Я обернулся и оказался лицом к лицу с женщиной примерно моего возраста. Каштановые волосы, карие глаза, умная улыбка, красивая в спокойной сдержанной манере. Я улыбнулся в ответ.
– Не хотите угоститься моей «френчи»? – предложил я.
– По словам моего отца – гордого душевнобольного ветерана морской пехоты Соединенных Штатов, – у солдат слово «френчи» обозначало презерватив.
– Мой отец тоже был подбитым морпехом, но как строгий баптист из Индианы он никогда не занимался сексом во время войны.
– Но хотя бы один-то раз после войны это явно случилось.
– Может быть, и два.
– Уверен?
– Ну, я единственный ребенок в семье.
– Становится все интереснее.
Свет погас.
– Спасибо за «френчи», – сказала она, легонько коснувшись моего плеча.
«Это убийство, моя милочка» казался дико устаревшим; второсортный фильм-нуар с ужасающей актерской игрой. Я следил за сюжетом, но меня больше занимала словесная дуэль с соседкой.
– Ну, это определенно не «Глубокий сон», – объявила она, когда пошли титры.
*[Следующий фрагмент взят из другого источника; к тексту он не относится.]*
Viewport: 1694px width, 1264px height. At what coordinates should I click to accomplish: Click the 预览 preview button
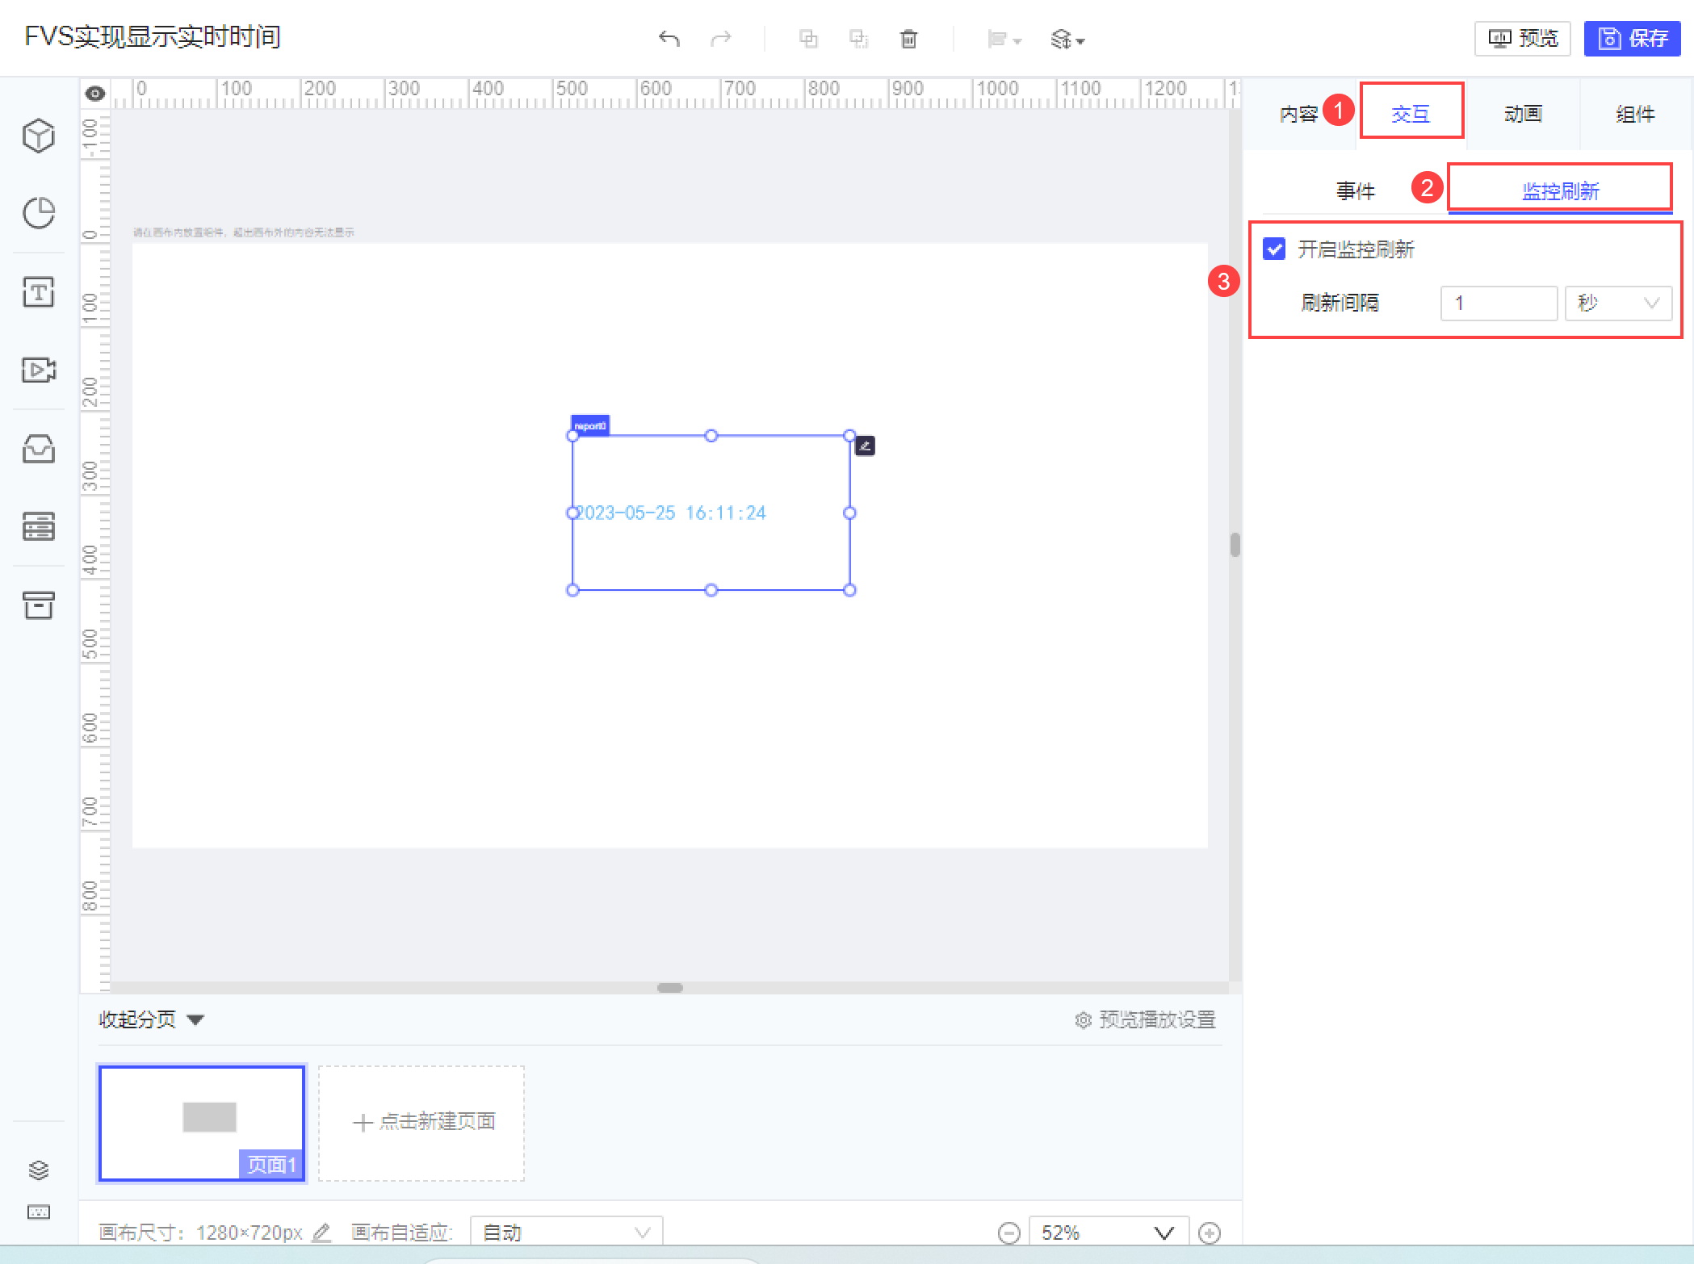(x=1522, y=38)
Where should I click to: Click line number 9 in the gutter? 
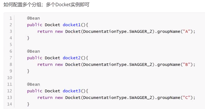11,71
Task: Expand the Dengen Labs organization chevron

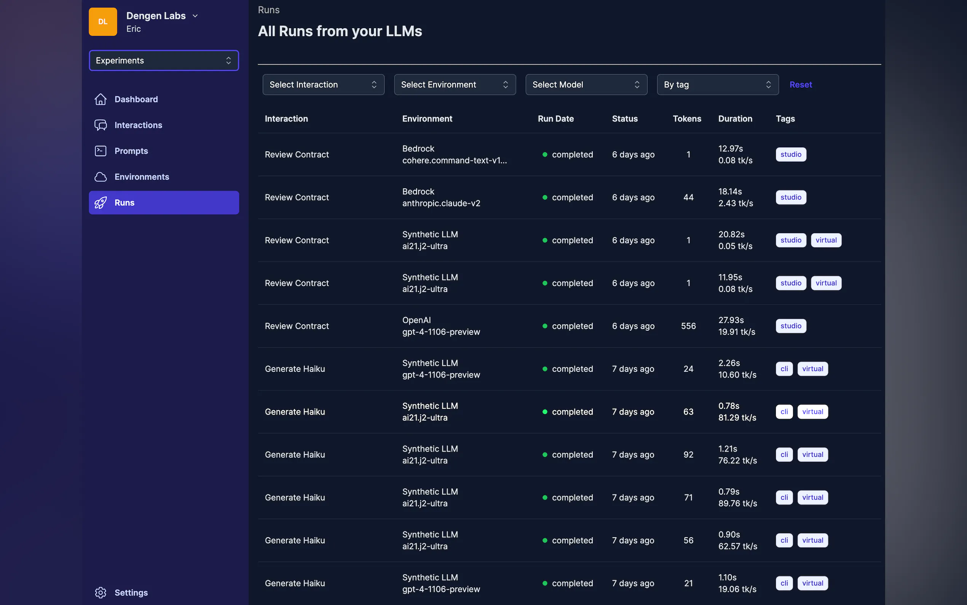Action: [x=195, y=16]
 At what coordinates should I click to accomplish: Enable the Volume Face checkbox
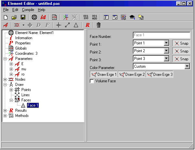92,81
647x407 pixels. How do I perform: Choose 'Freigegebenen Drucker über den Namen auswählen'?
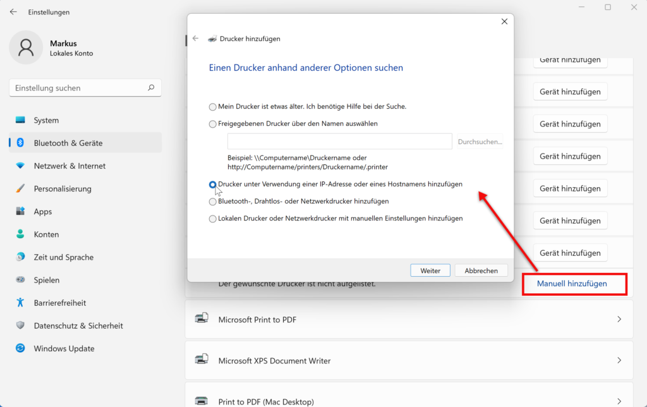(x=212, y=124)
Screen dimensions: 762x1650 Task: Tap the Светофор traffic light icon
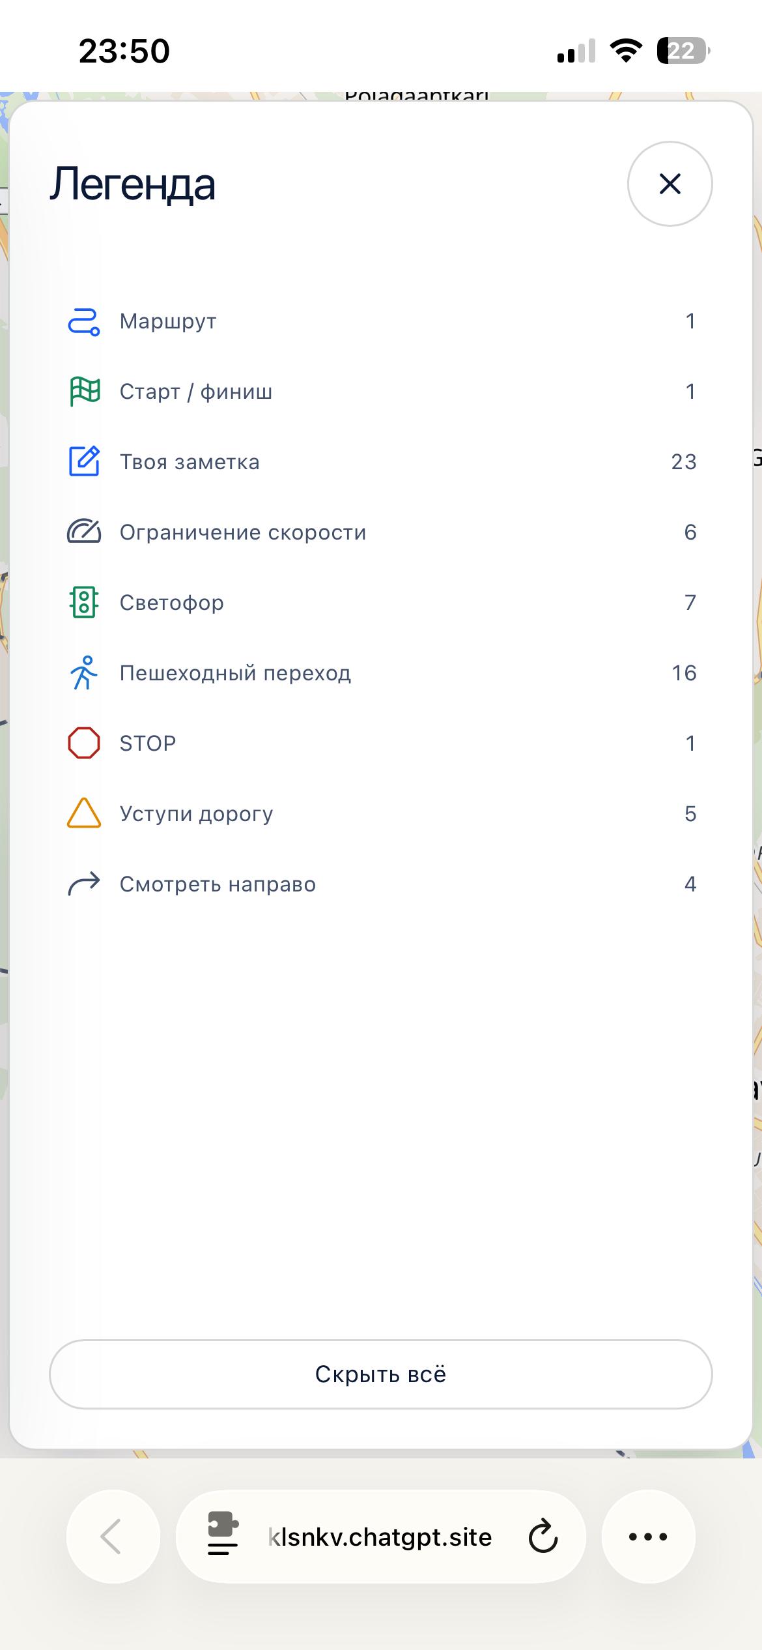[84, 603]
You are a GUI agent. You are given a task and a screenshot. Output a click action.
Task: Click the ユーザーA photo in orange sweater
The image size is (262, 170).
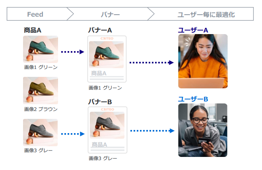203,61
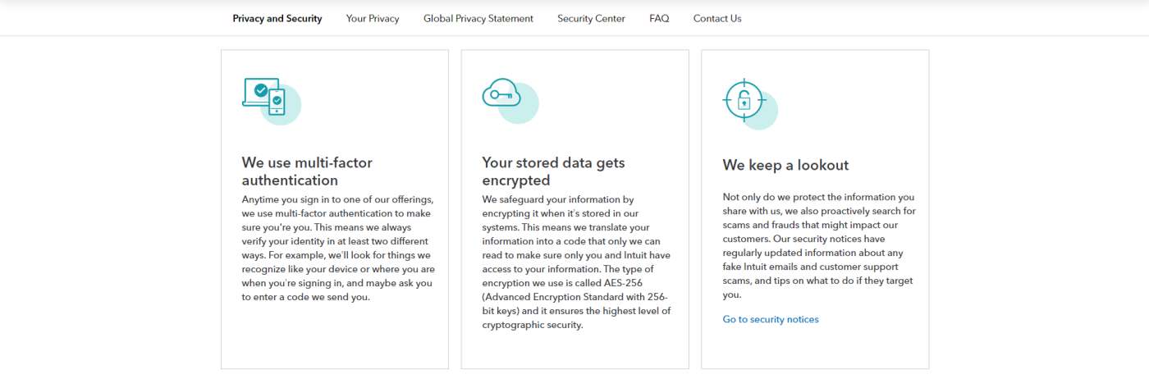Click the crosshair padlock icon

[x=744, y=100]
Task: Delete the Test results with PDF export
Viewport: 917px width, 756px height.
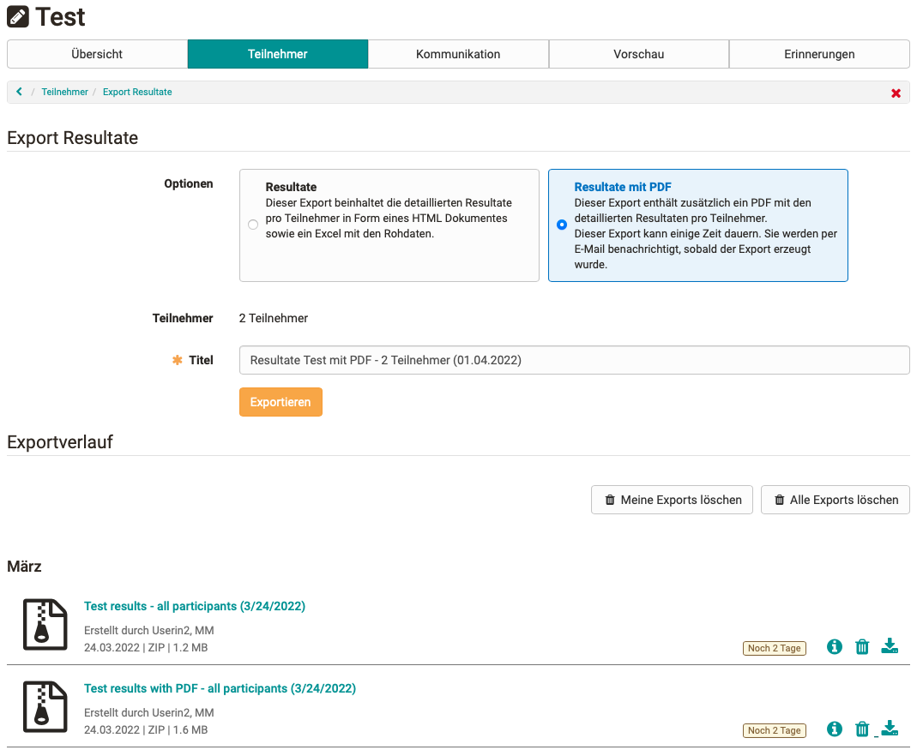Action: pyautogui.click(x=862, y=729)
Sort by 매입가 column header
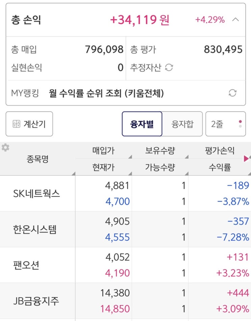The image size is (251, 321). pyautogui.click(x=103, y=151)

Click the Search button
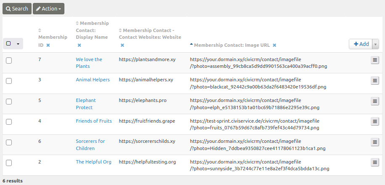17,8
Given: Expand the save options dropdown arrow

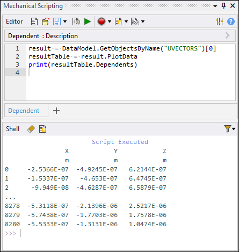Looking at the screenshot, I should tap(65, 21).
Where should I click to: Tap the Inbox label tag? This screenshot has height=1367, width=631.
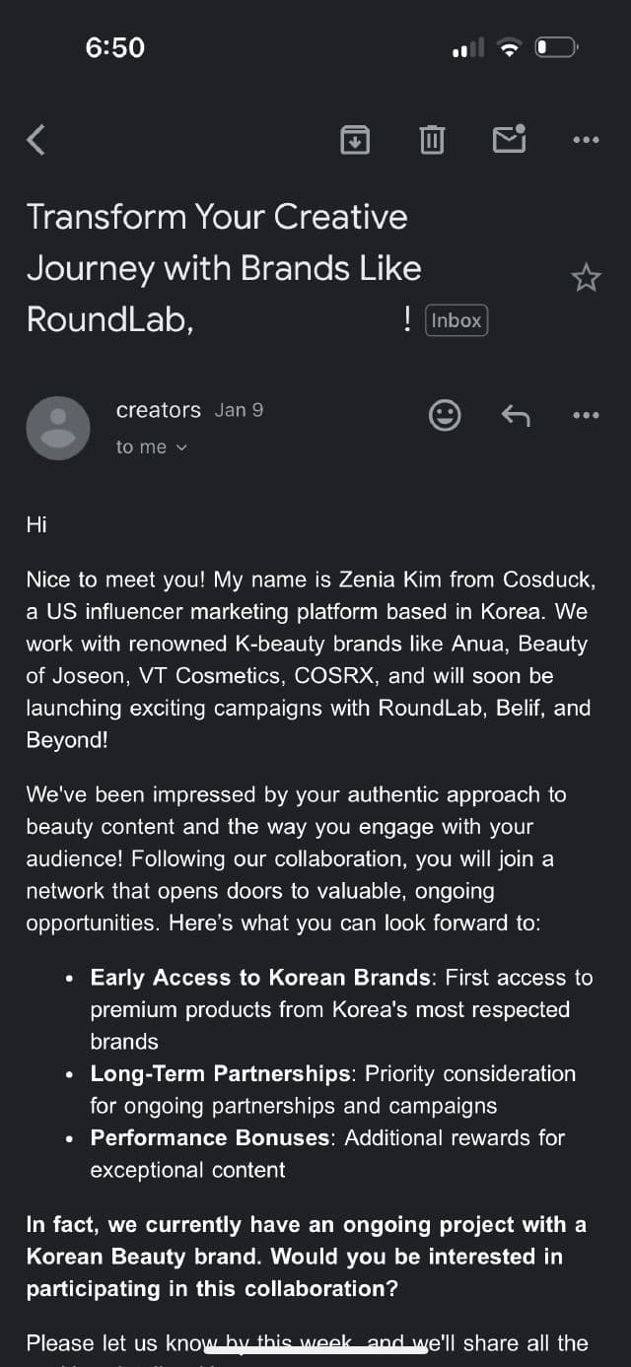point(456,320)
– Да уж, сходства маловато, – сказал я, когда зажегся свет.
– Значит, такой же киноман? – спросила она.
– Когда позволяет время.
– А когда не позволяет?
– Зарыт в книги по юриспруденции.
– Есть вещи и похуже, где можно быть зарытым.
– Например?
– Бальзамирование. Предпринимательство. Учет затрат. Актуарный анализ. Проктология. Не возражаешь, если я украду еще одну твою «френчи»?
– Только если скажешь свое имя.
– Ребекка. А твое?
– Сэм.
– Сэм с шикарными французскими сигаретами. Попробую угадать: ты покупаешь их в Париже, где жил несколько месяцев, прежде чем вернуться домой, чтобы по-американски заняться делом.
– Спасибо, что свела меня к культурному клише.
– Разве не Джордж Оруэлл заметил, что все клише в основе своей истинны?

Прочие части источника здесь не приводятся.